==== Given information

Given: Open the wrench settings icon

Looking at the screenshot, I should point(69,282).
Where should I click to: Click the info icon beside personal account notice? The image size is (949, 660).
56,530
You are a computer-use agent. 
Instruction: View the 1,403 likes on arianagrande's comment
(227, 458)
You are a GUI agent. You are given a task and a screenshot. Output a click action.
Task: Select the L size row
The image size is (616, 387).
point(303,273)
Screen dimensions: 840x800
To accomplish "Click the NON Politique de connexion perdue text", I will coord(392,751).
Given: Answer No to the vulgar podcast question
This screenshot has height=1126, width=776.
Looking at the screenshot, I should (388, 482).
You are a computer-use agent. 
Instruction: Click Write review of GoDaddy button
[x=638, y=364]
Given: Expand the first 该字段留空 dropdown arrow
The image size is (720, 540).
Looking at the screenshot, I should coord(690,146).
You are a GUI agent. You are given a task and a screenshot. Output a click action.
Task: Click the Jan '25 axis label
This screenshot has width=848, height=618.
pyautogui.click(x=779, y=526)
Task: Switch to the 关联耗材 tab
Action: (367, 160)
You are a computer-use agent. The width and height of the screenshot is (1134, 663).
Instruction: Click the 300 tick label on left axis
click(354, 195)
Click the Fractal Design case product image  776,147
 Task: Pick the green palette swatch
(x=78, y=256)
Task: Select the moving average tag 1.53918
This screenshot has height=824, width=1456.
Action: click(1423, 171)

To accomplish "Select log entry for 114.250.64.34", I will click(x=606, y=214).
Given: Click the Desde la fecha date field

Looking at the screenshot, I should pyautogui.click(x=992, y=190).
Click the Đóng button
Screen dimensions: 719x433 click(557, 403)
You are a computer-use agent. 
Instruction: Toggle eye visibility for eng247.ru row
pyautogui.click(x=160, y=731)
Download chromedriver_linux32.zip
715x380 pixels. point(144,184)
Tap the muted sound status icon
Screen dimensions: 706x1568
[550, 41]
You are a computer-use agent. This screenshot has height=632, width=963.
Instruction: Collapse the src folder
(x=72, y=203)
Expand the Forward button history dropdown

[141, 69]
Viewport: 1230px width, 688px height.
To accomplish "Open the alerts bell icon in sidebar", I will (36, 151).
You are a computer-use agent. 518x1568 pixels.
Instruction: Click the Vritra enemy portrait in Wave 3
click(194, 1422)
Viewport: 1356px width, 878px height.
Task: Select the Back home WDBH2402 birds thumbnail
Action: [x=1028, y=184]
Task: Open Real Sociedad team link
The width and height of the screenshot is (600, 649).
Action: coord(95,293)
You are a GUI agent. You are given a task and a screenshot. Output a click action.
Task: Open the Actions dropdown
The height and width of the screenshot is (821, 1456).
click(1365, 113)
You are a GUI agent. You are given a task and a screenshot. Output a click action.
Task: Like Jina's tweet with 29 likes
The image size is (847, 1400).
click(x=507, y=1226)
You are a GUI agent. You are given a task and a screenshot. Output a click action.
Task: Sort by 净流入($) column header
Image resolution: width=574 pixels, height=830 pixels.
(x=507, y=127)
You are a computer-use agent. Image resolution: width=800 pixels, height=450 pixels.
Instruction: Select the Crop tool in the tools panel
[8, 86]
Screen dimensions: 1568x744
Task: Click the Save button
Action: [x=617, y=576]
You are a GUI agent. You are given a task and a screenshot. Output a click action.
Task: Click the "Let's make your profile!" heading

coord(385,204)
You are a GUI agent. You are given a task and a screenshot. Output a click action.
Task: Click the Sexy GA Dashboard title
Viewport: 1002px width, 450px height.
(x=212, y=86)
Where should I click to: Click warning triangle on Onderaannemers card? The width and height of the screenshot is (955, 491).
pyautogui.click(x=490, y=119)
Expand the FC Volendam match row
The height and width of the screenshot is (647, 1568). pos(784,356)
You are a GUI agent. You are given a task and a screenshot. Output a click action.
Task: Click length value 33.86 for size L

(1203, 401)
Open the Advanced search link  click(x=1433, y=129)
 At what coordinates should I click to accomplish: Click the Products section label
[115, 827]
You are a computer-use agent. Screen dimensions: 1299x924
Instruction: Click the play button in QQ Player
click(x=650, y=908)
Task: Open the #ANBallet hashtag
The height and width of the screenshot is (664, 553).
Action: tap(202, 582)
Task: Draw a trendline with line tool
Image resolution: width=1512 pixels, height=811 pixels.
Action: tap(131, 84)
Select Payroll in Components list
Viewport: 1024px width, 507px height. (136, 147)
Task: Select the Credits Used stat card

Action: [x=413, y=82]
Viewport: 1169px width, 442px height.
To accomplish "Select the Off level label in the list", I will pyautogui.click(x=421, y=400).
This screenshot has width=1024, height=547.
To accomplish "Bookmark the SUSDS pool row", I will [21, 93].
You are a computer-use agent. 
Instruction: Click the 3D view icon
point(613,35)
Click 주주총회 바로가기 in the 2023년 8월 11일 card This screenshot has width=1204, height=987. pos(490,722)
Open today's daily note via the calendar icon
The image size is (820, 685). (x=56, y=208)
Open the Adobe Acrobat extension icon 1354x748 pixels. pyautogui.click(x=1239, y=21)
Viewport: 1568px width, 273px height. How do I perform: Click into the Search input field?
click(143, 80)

========

## Description of the task
The required answer is each line of the data in which the word "will" appears.

## Solution below
To accomplish "Click the NON Politique de connexion perdue text", I will coord(392,751).
To accomplish "Select log entry for 114.250.64.34", I will click(x=606, y=214).
To accomplish "Open the alerts bell icon in sidebar", I will (36, 151).
To accomplish "Select the Off level label in the list", I will pyautogui.click(x=421, y=400).
To accomplish "Bookmark the SUSDS pool row", I will [21, 93].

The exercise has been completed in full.